GOAL OF THE EXERCISE = Gather every line of the records below that contains the string "rating", treating uppercase and lowercase as different.

[A block of data]
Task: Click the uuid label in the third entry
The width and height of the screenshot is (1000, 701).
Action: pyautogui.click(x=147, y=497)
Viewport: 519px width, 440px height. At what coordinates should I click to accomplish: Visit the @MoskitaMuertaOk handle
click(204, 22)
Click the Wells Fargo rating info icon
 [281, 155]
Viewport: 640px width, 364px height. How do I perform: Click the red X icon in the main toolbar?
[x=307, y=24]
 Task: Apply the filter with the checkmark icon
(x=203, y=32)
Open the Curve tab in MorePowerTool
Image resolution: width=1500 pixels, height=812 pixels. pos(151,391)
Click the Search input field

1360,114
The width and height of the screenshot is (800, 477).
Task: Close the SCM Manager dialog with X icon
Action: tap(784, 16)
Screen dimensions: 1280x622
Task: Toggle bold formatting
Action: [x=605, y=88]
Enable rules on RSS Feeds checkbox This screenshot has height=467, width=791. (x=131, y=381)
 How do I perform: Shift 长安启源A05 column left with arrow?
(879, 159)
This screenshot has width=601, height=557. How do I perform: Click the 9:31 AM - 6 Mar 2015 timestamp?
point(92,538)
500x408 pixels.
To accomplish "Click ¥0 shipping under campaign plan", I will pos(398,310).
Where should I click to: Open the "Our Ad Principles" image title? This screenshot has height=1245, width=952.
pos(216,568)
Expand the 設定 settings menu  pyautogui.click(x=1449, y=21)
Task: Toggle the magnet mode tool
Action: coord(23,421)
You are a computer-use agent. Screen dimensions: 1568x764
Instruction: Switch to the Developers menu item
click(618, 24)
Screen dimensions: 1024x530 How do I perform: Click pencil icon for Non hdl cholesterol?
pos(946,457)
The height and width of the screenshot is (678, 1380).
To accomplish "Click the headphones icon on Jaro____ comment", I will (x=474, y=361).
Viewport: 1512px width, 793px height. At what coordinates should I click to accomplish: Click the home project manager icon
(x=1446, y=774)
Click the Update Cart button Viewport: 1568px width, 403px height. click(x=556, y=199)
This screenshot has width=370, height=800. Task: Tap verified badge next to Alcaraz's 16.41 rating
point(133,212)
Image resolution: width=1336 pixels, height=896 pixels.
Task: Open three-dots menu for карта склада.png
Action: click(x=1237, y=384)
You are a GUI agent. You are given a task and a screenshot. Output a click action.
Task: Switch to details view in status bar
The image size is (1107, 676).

PROBLEM SOLUTION =
Click the Wells Fargo rating info icon
This screenshot has width=370, height=800. Task: Tap verified badge next to Alcaraz's 16.41 rating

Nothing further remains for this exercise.